> _ASSIGNMENT_: Starting at the line that contains "The image size is (1024, 768)." and ending at the last line of the items, put each line into a Markdown table with a numbered Row column and a Text column, skipping blank lines. Leave the pictures out of the table.

> _RECORDS_:

┏━━

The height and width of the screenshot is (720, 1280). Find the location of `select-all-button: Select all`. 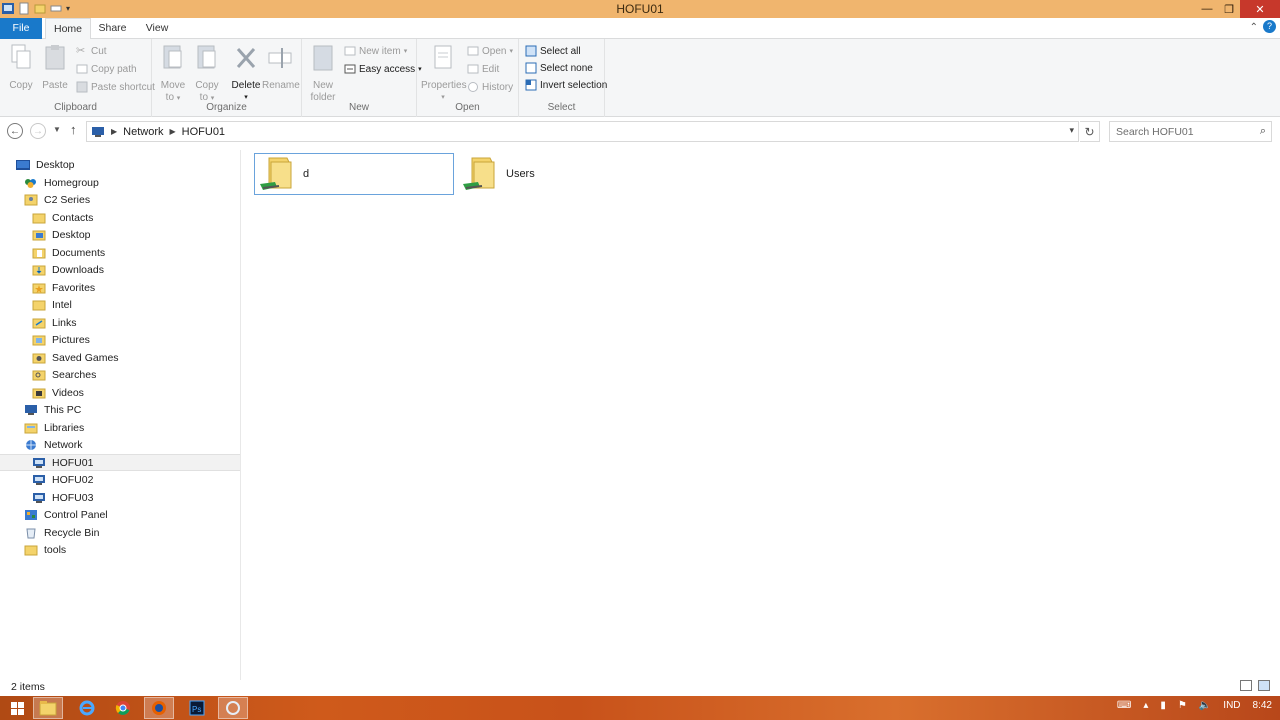

select-all-button: Select all is located at coordinates (553, 51).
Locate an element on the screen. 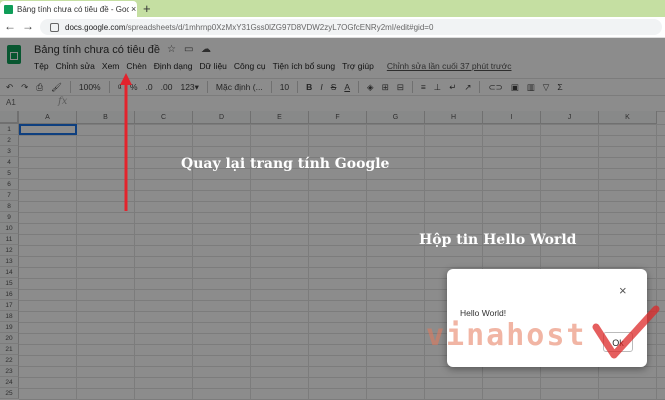 The height and width of the screenshot is (400, 665). back-button: ← is located at coordinates (10, 26).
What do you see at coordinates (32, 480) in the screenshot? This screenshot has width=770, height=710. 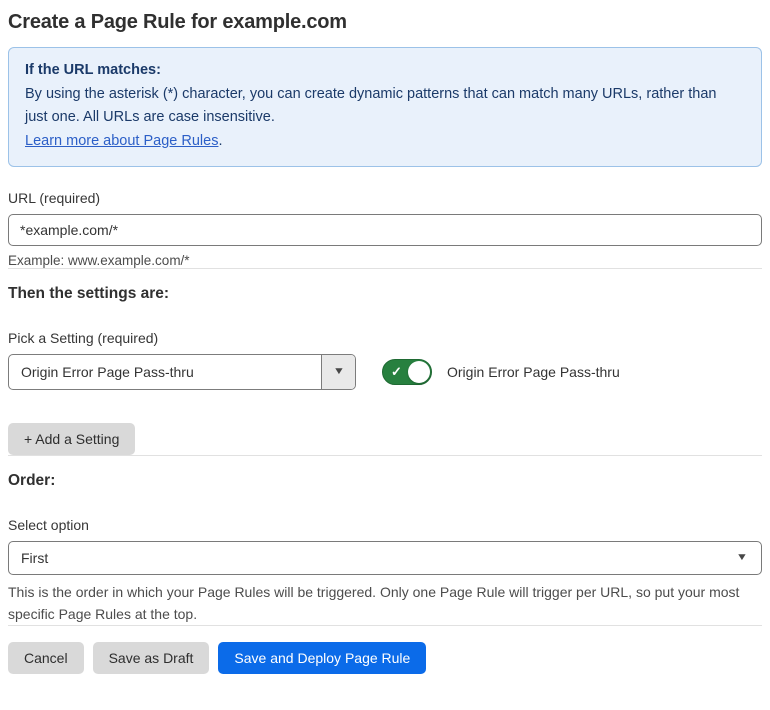 I see `order-section-heading: Order:` at bounding box center [32, 480].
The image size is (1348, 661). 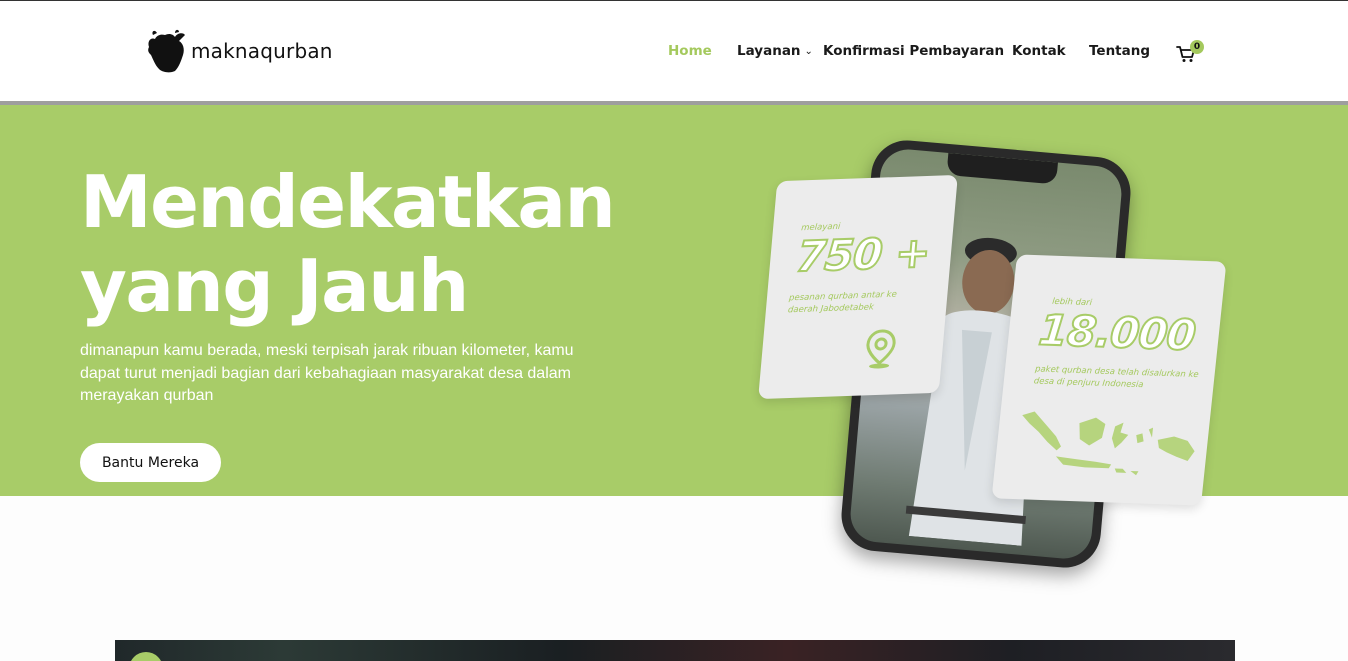 I want to click on indonesia-map-icon, so click(x=1108, y=444).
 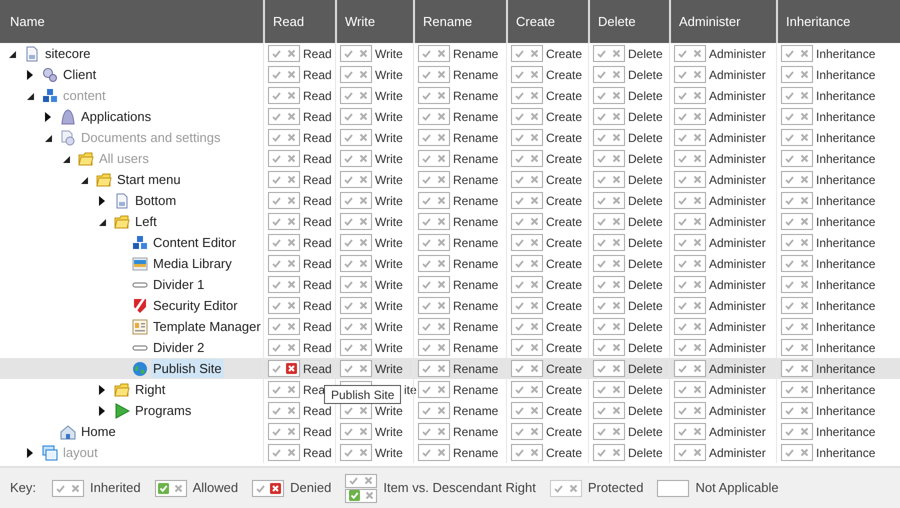 I want to click on column-header: Inheritance, so click(x=818, y=22).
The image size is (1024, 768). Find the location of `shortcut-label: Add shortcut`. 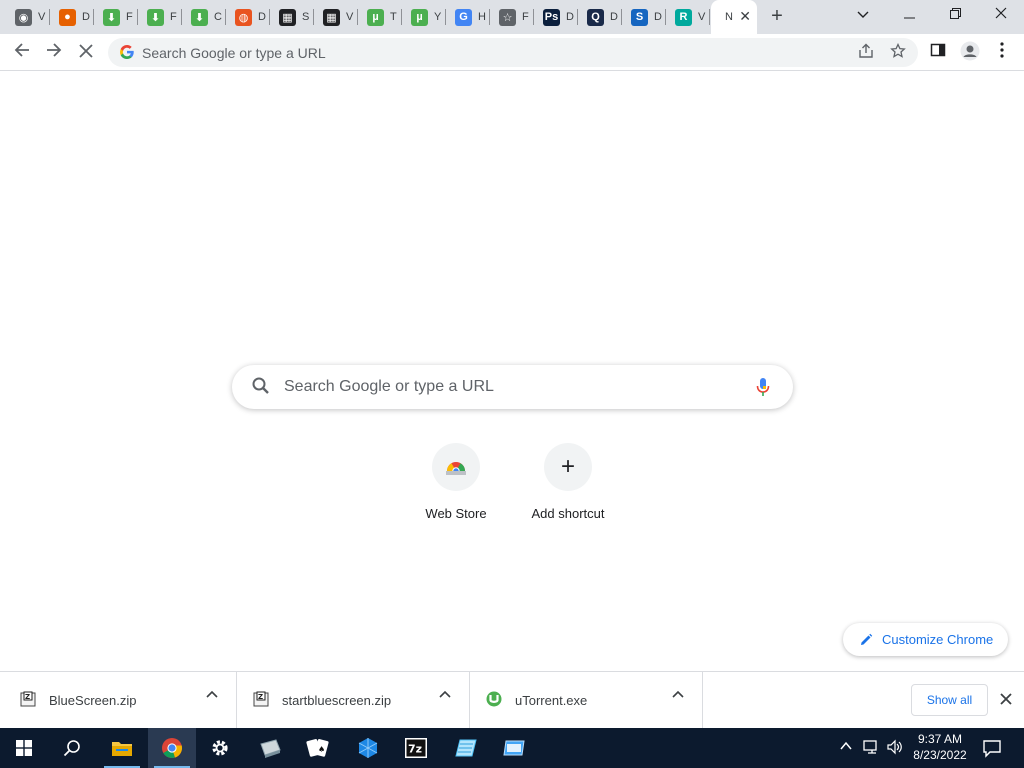

shortcut-label: Add shortcut is located at coordinates (568, 514).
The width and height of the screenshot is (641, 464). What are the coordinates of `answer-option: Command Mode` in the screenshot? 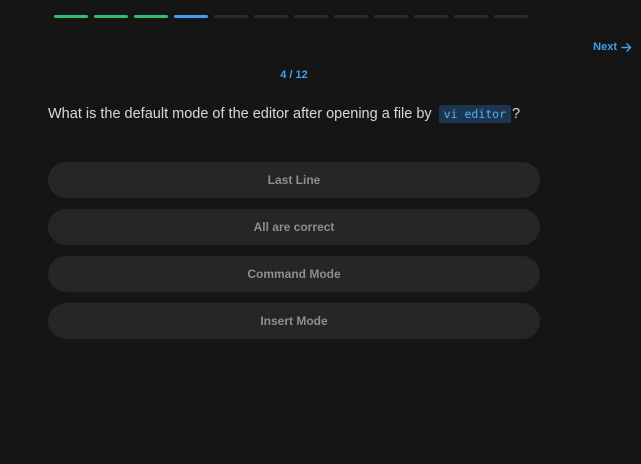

┗━━

> _REPLY TO THE TASK_:
| Row | Text |
|---|---|
| 1 | The image size is (1024, 768). Find the location of `shortcut-label: Add shortcut`.  |
| 2 | shortcut-label: Add shortcut is located at coordinates (568, 514). |
| 3 | The width and height of the screenshot is (641, 464). What are the coordinates of `answer-option: Command Mode` in the screenshot?  |